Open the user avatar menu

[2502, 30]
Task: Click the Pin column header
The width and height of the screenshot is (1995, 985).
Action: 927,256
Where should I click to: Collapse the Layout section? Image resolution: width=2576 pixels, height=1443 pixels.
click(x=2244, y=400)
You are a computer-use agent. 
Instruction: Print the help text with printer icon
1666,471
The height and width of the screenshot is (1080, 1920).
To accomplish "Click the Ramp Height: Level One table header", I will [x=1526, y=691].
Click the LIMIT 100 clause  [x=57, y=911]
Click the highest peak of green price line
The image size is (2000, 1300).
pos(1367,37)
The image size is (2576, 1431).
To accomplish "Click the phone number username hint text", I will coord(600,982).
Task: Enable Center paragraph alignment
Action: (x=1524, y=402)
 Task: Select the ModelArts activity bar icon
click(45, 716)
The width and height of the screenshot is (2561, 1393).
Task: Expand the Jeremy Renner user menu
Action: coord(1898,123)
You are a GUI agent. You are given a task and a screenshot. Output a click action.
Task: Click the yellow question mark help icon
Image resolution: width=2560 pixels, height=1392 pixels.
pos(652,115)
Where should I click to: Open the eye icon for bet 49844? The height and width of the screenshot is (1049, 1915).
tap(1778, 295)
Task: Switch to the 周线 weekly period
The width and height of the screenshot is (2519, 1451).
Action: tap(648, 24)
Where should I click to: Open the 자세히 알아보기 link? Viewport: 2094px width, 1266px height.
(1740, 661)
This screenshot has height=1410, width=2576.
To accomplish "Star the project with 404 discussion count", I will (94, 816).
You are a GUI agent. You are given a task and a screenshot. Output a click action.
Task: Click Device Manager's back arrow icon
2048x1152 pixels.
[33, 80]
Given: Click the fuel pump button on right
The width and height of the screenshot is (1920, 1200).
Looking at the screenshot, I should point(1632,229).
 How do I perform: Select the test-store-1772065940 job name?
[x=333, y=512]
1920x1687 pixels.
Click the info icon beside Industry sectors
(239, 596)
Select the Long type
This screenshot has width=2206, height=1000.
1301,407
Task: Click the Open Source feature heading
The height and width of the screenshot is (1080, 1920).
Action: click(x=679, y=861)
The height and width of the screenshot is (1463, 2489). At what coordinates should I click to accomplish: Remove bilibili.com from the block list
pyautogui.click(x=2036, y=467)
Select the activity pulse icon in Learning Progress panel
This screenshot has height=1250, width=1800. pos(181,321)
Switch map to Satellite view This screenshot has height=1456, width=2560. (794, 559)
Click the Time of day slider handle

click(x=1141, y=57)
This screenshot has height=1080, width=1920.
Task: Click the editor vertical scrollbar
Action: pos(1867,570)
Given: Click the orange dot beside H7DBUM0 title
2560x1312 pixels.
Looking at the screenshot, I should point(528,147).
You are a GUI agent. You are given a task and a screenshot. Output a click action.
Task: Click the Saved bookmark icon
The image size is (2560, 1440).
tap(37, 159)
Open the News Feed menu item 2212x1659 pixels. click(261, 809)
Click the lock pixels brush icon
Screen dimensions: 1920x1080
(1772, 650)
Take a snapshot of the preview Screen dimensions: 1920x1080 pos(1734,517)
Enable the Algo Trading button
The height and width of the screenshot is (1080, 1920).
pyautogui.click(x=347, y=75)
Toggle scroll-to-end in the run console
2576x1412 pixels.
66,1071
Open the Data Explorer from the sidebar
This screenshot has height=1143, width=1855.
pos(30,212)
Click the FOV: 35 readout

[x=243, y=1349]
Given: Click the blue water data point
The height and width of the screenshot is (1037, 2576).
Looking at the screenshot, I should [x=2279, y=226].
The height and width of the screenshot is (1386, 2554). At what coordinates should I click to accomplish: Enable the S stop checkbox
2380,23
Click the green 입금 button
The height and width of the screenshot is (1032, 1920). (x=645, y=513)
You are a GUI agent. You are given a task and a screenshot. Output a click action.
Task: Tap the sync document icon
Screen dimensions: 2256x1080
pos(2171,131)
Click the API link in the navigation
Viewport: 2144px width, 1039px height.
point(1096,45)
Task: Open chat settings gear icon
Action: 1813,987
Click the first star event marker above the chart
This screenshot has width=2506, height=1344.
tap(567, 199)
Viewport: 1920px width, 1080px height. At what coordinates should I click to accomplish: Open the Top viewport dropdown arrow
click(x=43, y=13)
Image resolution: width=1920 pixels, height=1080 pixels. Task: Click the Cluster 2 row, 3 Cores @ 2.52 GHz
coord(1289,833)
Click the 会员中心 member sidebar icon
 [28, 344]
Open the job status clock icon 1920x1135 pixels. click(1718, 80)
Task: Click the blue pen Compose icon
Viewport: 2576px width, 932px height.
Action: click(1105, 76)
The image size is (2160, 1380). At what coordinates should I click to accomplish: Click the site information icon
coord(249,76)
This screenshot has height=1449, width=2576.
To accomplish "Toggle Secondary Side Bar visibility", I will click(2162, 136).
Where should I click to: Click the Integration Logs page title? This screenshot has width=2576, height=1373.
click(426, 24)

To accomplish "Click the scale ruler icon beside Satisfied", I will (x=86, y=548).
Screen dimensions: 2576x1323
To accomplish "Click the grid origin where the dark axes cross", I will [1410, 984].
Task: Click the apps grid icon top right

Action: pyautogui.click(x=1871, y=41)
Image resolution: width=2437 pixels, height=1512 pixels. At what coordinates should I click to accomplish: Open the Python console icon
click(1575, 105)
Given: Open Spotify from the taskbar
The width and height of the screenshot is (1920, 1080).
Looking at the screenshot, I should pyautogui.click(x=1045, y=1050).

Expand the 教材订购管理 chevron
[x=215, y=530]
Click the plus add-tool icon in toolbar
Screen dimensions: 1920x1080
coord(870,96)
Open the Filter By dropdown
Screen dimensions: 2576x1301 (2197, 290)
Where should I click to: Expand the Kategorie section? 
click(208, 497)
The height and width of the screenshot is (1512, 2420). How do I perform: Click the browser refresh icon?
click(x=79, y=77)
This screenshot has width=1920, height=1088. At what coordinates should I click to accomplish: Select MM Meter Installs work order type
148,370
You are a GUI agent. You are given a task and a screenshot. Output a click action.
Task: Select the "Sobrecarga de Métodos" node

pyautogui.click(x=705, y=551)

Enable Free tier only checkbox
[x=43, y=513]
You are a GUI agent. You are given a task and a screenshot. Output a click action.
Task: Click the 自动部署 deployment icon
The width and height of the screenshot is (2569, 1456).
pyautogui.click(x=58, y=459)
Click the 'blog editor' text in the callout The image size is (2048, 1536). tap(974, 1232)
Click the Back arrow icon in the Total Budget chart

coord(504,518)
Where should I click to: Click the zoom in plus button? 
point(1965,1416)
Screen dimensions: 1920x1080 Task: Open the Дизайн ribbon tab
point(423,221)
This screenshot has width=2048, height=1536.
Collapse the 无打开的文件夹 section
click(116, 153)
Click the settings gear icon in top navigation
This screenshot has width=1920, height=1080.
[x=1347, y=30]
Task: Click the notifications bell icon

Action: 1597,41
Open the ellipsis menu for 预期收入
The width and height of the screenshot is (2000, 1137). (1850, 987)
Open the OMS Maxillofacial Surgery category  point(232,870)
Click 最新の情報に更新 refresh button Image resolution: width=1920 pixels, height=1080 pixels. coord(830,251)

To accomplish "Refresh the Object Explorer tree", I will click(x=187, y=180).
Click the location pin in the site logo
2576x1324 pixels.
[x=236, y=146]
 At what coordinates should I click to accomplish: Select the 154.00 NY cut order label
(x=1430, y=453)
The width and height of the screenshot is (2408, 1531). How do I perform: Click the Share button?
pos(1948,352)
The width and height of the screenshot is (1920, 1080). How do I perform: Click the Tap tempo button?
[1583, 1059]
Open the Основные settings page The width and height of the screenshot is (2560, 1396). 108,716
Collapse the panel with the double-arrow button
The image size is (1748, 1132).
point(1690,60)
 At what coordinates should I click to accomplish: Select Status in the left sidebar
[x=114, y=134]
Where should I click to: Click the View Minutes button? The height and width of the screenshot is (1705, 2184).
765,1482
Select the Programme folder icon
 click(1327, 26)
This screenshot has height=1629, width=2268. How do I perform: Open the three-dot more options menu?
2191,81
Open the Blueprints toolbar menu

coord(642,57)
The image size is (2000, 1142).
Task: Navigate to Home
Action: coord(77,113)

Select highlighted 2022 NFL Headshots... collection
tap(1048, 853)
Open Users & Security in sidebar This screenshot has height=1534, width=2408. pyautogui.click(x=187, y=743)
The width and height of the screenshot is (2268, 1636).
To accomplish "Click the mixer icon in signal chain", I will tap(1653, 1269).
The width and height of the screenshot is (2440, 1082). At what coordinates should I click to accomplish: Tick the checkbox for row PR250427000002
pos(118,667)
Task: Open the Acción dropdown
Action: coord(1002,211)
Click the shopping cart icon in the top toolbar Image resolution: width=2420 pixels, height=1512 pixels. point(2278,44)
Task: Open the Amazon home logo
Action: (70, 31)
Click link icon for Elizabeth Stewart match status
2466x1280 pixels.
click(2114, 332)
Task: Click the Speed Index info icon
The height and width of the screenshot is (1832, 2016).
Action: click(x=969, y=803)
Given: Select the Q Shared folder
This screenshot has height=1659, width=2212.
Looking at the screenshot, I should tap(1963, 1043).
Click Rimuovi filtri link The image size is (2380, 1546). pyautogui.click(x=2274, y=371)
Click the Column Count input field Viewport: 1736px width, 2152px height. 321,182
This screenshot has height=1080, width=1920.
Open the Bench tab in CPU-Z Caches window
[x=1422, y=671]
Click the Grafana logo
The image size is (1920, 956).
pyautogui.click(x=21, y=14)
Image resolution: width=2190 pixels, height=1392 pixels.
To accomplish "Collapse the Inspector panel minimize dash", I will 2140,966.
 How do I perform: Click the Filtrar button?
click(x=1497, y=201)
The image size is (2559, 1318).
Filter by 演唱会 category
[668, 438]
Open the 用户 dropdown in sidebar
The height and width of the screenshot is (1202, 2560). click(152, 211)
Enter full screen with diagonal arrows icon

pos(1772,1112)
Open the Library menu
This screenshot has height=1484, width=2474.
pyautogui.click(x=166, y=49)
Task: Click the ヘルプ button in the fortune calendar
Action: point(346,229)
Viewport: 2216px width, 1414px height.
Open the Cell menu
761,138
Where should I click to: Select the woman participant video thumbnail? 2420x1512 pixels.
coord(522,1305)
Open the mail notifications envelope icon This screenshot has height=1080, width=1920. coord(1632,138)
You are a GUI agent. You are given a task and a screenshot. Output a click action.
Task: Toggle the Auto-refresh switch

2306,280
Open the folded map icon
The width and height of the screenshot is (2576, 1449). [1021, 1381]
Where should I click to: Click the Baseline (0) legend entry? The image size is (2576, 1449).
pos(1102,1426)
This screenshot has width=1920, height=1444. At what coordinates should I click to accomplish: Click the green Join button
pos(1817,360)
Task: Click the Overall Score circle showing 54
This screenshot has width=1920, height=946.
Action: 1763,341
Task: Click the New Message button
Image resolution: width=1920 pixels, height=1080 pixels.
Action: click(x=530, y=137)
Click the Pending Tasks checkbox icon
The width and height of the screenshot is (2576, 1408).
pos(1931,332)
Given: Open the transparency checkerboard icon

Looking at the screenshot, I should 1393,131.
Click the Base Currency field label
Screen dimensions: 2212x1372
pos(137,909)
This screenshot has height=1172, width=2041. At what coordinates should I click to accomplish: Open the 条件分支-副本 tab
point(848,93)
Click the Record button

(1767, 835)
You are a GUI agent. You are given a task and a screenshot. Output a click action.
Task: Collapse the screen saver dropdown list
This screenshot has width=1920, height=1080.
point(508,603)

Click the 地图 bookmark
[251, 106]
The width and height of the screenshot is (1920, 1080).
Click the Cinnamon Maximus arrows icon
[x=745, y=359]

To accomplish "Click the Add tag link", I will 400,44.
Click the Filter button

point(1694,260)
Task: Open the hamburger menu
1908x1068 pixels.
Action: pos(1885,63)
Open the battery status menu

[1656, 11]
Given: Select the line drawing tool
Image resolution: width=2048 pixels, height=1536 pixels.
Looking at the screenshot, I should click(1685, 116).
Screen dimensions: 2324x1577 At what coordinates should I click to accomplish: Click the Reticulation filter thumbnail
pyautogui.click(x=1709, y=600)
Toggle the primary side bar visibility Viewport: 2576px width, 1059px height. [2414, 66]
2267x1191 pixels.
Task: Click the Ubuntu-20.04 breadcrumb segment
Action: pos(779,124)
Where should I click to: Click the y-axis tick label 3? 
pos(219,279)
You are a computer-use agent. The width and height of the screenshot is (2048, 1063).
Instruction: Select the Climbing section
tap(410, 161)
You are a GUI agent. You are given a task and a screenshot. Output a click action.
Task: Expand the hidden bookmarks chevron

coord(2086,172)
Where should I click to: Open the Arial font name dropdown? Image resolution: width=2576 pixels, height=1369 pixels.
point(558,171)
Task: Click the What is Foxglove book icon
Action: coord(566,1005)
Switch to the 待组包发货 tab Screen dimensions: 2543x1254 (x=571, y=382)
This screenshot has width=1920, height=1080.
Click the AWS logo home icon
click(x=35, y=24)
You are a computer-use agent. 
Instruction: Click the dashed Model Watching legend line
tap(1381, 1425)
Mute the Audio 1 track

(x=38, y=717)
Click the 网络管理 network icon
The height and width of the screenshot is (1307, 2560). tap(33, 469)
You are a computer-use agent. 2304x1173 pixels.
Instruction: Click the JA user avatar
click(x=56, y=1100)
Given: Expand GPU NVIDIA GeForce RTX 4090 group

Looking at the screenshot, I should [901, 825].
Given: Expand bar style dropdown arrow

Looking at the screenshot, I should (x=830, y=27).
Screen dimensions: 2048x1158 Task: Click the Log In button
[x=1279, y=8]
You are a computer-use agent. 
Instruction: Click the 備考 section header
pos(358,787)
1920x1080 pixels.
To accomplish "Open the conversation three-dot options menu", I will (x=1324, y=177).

-------------------------

Retype exactly, and only, the lines above from the one where "Screen dimensions: 1920x1080 Task: Open" occurs up to and including the one where "Click 最新の情報に更新 refresh" occurs.

→ **OUTPUT**:
Screen dimensions: 1920x1080 Task: Open the Дизайн ribbon tab
point(423,221)
This screenshot has width=2048, height=1536.
Collapse the 无打开的文件夹 section
click(116, 153)
Click the settings gear icon in top navigation
This screenshot has width=1920, height=1080.
[x=1347, y=30]
Task: Click the notifications bell icon

Action: 1597,41
Open the ellipsis menu for 预期收入
The width and height of the screenshot is (2000, 1137). (1850, 987)
Open the OMS Maxillofacial Surgery category  point(232,870)
Click 最新の情報に更新 refresh button Image resolution: width=1920 pixels, height=1080 pixels. coord(830,251)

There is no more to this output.